Screenshot for Riders Republic on Xbox Series X/S

Connection is quick with one of the standout features being the online races. Taking in the three main disciplines over a set distance, you really get the everything Riders Republic has to offer in a tight quick, pick-up-and-play package. This will easily level one up through the ranks although maybe the most enjoyable aspects have been finding objectives and OTT events out in the open world. The best advice would be to not rush. Get out there and find those rare lines and seemingly inaccessible areas, but dip into the multiplayer chaos every so often.

As mentioned in the preview and still holding true in the full release, the mountain biking side of things easily feels like the strongest part of the experience and where the most time has been spent in development. This feels somewhat surprising considering that the previous attempt focused so much on the white powder. Whatever the reasoning, its genuinely exhilarating bombing down a track, weaving in and out of whatever obstacle may be in the way, and then leaping into the air with a flourish. After pulling away from the mountain biking however, its clear that the other disciplines have been looked at and tweaked in terms of their controls.

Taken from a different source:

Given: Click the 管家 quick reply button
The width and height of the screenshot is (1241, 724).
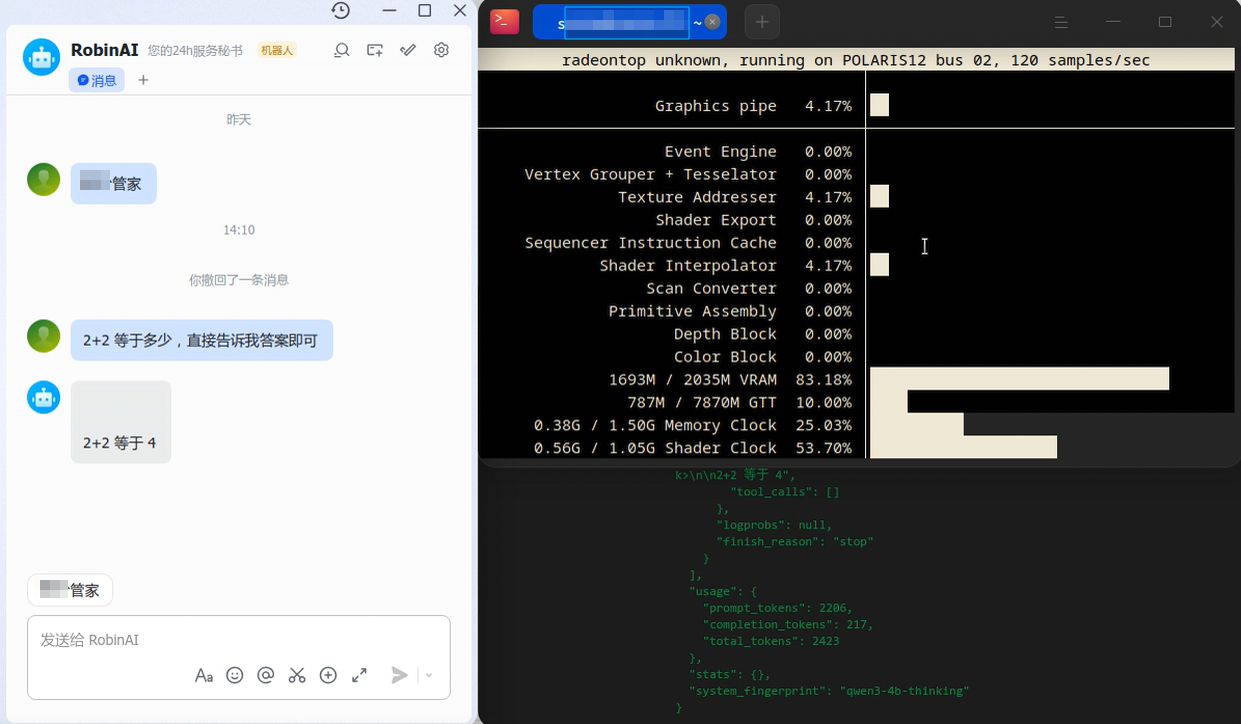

It does encourage switching between the three main sports which is essential when two thirds of your game aren't spent on wheels.

Screenshot for Riders Republic on Xbox Series X/S

First-person mode shines and gives some genuinely heart-stopping experiences at times. It really does feels like split second decisions are vital to success with mistakes leading to a real-life flinch and squirm as your avatar eats dirt. Hopefully in the future this can be incorporated into some kind of VR DLC on other platforms, as it really is pretty gripping. An issue still lingers, however. With any trick performed it pulls the camera back into third person view to show its full extravagance. Part of the learning curve both virtually and in real life is face planting and leg breaking, so it would be nice to see those from behind the pupils. If this is a feature, it's yet to be found by this reviewer and hopefully something that will get patched in future.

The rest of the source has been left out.